WORK TO BE COMPLETED -> From the line containing "You are a computer-use agent. The width" to the final line of the listing, restate each line word for word and add nothing.

DATASET CONTENT ->
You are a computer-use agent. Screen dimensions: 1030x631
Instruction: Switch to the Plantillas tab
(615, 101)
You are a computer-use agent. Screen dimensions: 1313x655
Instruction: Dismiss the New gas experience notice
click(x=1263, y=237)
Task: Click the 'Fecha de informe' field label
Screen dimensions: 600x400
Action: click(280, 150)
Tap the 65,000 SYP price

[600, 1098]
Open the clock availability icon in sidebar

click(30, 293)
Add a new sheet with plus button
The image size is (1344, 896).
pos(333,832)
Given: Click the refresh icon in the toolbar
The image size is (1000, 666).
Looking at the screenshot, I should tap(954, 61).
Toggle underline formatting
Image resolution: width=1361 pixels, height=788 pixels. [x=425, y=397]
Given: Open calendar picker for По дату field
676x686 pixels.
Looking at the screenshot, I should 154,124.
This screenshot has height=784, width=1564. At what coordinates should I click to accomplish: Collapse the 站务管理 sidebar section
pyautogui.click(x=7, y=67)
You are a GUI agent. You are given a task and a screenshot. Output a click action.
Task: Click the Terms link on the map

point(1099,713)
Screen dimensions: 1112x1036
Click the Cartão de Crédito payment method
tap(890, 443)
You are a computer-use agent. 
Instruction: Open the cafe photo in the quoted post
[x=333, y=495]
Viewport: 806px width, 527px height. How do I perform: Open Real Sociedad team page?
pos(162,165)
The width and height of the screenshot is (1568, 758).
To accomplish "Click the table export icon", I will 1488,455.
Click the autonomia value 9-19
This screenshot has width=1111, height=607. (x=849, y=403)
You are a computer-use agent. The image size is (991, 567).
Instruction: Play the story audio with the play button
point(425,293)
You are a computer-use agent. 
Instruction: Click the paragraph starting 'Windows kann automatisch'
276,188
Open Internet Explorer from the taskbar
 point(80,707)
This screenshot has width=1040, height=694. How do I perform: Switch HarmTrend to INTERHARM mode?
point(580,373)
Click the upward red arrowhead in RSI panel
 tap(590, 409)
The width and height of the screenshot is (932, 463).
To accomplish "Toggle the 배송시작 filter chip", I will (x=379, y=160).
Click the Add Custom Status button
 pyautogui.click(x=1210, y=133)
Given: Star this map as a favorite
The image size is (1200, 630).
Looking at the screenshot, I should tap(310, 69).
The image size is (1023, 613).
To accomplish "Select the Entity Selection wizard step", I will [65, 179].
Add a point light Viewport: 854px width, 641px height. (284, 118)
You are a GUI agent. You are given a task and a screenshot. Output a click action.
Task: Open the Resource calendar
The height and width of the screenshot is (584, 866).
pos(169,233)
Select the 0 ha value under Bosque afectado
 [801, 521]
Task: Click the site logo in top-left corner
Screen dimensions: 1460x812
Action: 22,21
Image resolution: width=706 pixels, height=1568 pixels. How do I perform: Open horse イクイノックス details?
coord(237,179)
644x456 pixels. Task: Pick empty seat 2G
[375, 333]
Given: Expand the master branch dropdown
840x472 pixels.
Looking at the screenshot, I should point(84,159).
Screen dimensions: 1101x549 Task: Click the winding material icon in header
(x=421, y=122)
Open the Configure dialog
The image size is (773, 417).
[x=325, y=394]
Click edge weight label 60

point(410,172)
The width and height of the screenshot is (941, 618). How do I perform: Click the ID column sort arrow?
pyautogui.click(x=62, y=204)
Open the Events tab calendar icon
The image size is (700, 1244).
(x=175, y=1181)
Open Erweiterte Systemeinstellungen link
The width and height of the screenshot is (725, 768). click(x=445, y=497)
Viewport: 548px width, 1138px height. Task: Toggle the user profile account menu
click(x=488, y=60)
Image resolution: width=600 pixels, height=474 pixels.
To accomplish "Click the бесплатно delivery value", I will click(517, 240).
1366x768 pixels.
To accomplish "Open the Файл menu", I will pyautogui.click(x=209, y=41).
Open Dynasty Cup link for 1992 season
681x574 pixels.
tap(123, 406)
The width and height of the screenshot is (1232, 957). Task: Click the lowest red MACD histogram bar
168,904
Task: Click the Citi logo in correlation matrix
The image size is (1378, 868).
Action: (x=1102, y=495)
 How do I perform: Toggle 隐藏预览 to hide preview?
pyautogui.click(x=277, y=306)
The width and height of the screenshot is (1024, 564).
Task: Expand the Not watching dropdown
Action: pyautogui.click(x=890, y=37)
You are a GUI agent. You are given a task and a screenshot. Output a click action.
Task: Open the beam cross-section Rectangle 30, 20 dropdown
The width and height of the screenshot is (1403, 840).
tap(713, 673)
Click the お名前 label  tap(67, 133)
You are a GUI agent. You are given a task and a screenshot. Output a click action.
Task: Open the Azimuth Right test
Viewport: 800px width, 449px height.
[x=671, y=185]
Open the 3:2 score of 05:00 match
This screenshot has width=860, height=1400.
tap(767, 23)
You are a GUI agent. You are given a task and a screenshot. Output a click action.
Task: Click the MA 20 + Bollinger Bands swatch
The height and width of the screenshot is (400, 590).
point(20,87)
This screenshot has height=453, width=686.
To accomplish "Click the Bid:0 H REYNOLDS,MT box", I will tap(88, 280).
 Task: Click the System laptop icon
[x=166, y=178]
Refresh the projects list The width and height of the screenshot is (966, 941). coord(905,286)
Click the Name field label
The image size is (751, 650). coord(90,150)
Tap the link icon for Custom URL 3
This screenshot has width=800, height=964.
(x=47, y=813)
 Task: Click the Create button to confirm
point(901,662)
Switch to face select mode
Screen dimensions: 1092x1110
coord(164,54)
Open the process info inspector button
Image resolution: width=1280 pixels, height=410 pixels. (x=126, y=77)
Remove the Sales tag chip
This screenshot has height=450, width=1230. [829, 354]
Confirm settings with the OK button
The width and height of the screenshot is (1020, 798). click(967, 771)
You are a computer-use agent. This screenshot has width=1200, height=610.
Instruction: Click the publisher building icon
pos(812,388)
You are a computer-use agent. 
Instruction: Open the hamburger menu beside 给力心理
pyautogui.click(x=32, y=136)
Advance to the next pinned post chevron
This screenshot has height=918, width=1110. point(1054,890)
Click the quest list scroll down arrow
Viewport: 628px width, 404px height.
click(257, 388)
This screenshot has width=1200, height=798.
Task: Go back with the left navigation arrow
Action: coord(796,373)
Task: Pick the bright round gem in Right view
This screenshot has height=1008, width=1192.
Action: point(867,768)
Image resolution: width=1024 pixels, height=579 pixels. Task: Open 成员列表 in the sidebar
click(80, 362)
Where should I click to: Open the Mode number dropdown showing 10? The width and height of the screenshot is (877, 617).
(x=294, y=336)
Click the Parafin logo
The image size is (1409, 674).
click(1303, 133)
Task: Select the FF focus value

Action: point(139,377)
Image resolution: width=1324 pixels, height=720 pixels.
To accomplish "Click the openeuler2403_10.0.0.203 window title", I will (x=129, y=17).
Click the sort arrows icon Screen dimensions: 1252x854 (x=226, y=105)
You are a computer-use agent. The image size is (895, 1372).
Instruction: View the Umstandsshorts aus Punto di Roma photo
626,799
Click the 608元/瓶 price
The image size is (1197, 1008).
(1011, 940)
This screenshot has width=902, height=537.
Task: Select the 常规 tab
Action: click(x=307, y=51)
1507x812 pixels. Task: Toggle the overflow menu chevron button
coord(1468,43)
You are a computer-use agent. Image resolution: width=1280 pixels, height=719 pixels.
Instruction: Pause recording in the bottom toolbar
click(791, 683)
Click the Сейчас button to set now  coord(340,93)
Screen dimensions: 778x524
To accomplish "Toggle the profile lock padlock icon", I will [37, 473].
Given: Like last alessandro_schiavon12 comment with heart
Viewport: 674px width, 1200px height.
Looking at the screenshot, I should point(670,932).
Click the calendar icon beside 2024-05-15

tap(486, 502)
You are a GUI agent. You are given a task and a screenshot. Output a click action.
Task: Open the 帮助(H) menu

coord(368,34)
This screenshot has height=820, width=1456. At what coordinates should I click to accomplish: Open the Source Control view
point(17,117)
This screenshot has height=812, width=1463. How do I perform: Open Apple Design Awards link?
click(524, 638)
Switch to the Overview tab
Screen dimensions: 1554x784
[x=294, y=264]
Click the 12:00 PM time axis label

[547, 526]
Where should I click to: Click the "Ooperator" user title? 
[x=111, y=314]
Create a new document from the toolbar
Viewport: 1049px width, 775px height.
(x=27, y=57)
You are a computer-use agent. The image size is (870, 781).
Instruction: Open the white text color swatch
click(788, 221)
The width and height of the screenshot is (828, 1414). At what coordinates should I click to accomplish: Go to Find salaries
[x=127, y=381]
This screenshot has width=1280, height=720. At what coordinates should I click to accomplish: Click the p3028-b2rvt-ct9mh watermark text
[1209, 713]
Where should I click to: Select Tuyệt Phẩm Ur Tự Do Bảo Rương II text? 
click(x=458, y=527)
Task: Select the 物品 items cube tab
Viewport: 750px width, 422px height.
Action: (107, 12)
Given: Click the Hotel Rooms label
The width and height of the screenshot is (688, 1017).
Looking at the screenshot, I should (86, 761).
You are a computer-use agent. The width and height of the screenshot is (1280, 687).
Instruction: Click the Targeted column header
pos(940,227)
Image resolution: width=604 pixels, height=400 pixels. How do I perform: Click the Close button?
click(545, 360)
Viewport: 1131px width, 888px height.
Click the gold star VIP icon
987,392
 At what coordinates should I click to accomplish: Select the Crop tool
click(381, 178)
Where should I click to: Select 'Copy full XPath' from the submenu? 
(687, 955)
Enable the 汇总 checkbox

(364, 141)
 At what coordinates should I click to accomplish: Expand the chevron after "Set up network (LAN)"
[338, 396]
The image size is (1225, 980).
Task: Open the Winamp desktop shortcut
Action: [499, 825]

THE COMPLETED TASK ->
You are a computer-use agent. The width and height of the screenshot is (1280, 687).
Instruction: Click the Targeted column header
pos(940,227)
Image resolution: width=604 pixels, height=400 pixels. How do I perform: Click the Close button?
click(545, 360)
Viewport: 1131px width, 888px height.
Click the gold star VIP icon
987,392
 At what coordinates should I click to accomplish: Select the Crop tool
click(381, 178)
Where should I click to: Select 'Copy full XPath' from the submenu? 
(687, 955)
Enable the 汇总 checkbox

(364, 141)
 At what coordinates should I click to accomplish: Expand the chevron after "Set up network (LAN)"
[338, 396]
The image size is (1225, 980).
Task: Open the Winamp desktop shortcut
Action: [499, 825]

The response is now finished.